Uma vez concluída a incubação e lavagem do anticorpo secundário, a membrana está pronta para a imagem. Em uma sala escura, ligue o revelador de filme e deixe-o aquecer. Corte dois quadrados de filme plástico grandes o suficiente para cobrir totalmente a membrana.

Usando uma pinça, coloque a membrana de nitrocelulose voltada para cima no primeiro quadrado de filme plástico. Em um tubo de 1,5 mililitro, misture volumes iguais de luminol de quimioluminescência aprimorado e reagentes intensificadores. Em seguida, use aproximadamente um mililitro da mistura para cobrir a maioria das membranas.

Usando o filme plástico, manipule suavemente a membrana para garantir que toda a superfície seja revestida uniformemente e incube por um minuto. Em seguida, remova o excesso de reagente ECL segurando a membrana com uma pinça e sacudindo levemente o líquido.

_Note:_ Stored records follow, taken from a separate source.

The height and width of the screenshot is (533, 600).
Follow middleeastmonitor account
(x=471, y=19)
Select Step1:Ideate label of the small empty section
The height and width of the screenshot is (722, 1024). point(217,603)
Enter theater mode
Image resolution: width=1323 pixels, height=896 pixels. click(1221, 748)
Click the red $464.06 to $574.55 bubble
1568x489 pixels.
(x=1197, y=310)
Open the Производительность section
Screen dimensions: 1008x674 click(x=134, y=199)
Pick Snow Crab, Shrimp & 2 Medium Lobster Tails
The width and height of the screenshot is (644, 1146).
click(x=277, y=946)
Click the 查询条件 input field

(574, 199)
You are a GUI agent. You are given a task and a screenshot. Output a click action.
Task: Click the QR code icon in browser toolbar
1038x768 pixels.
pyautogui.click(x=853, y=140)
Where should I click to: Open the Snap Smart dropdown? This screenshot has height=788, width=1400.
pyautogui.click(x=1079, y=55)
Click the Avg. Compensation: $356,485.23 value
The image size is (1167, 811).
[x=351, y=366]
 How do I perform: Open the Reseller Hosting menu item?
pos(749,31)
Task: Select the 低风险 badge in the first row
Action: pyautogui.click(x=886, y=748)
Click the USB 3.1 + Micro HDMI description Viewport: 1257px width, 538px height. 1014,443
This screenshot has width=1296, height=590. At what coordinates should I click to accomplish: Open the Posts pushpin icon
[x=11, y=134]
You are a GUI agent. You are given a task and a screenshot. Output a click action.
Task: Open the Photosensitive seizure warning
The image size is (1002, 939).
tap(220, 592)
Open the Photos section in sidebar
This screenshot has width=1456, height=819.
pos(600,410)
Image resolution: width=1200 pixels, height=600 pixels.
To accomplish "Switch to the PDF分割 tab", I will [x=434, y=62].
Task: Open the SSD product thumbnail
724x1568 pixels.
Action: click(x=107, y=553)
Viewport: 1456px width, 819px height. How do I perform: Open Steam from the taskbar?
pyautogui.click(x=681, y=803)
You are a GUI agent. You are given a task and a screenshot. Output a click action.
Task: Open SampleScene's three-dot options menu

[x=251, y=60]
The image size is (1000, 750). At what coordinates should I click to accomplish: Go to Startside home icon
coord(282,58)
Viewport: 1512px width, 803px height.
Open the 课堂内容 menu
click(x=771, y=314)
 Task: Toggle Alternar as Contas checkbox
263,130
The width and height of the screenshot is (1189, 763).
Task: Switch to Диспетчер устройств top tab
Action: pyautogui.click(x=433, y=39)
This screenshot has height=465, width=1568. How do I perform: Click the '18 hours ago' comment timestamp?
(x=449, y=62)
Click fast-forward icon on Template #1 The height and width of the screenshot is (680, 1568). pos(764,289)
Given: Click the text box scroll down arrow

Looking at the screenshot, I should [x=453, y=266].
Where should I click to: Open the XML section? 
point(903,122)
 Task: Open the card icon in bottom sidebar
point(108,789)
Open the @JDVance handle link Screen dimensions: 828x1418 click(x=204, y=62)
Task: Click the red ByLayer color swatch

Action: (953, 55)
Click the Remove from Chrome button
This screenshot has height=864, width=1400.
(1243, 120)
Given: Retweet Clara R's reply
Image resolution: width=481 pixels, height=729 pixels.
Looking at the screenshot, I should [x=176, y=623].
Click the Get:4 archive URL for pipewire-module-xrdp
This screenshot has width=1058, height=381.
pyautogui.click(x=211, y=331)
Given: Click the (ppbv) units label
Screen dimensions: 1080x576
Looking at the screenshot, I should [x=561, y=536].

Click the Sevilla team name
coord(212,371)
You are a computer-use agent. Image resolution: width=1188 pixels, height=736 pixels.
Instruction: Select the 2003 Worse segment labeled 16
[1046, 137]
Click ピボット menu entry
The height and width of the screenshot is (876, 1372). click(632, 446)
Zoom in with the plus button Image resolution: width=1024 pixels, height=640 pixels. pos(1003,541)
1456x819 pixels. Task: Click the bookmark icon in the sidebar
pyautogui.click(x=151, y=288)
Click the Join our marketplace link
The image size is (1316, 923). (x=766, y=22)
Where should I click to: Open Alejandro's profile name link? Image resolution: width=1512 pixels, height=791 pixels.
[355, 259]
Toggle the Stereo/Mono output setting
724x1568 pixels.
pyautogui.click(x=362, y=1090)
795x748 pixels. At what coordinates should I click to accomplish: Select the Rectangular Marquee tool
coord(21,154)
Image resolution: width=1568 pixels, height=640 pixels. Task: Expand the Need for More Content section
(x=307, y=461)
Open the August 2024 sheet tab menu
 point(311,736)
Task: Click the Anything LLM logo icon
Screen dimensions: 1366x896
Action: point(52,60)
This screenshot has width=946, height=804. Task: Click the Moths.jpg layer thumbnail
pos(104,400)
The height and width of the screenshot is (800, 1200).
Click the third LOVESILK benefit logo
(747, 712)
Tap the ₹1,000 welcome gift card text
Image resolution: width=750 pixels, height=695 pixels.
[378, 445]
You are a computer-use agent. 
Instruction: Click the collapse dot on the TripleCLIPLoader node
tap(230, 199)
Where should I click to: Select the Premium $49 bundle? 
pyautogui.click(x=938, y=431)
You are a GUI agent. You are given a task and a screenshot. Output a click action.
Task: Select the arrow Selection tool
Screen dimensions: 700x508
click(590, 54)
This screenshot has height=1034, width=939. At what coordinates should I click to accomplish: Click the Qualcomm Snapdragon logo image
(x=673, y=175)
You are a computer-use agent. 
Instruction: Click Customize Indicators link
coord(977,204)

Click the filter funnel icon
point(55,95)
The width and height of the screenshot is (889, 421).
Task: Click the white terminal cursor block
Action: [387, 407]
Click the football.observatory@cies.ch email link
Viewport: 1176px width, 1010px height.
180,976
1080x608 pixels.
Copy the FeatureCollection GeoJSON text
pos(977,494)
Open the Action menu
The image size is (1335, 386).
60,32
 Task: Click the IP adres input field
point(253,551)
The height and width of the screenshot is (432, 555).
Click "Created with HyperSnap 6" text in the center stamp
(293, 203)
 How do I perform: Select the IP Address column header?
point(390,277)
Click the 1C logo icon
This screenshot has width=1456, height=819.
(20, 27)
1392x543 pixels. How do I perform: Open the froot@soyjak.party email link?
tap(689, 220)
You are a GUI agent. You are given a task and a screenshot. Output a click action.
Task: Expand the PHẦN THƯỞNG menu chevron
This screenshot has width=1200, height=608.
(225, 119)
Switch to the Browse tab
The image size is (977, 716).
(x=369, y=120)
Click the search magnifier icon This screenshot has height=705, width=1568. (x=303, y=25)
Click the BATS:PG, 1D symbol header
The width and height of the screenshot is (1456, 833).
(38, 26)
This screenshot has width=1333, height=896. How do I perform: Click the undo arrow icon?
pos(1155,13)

Coloque a membrana voltada para cima no segundo quadrado de filme plástico, dobre-a frouxamente sobre a membrana e prenda o envoltório com fita adesiva em um de autorradiografia.

Em seguida, crie uma imagem da membrana usando um filme de autorradiografia em uma sala escura seguindo as etapas mostradas. Depois que a visualização desejada da proteína for alcançada, alinhe o filme revelado com os marcadores que brilham no escuro e use-os como guia para marcar a posição dos padrões de proteína pré-corados no filme. Quando a imagem estiver concluída, remova cuidadosamente a membrana do filme plástico e mergulhe-a em TBSTW para lavar o reagente residual de ECL.

A coloração de Ponceau da membrana confirmou o sucesso da transferência de proteínas. A proteína B1 endógena não foi detectada em amostras de oócitos, mas foi claramente detectada em amostras de embriões de estágio sete e estágio 10,5 em aproximadamente 107 kilodaltons. Uma banda de proteína menor de 70 kilodalton foi detectada em amostras injetadas em todos os estágios usando o anticorpo Bicc1, indicando a expressão bem-sucedida da fusão C-terminal HA-Bicc1.

O anticorpo HA detectou a mesma banda de 70 kilodalton apenas nas amostras injetadas, confirmando a especificidade do anticorpo Bicc1 para a proteína de fusão. Duas bandas de alto peso molecular, aproximadamente 250 e 270 kilodaltons, foram detectadas em todas as amostras usando o anticorpo CNOT1. A expressão da proteína DDX6 de 54 kilodalton foi detectada em todas as amostras, mas foi visivelmente reduzida nos embriões do estágio 10,5.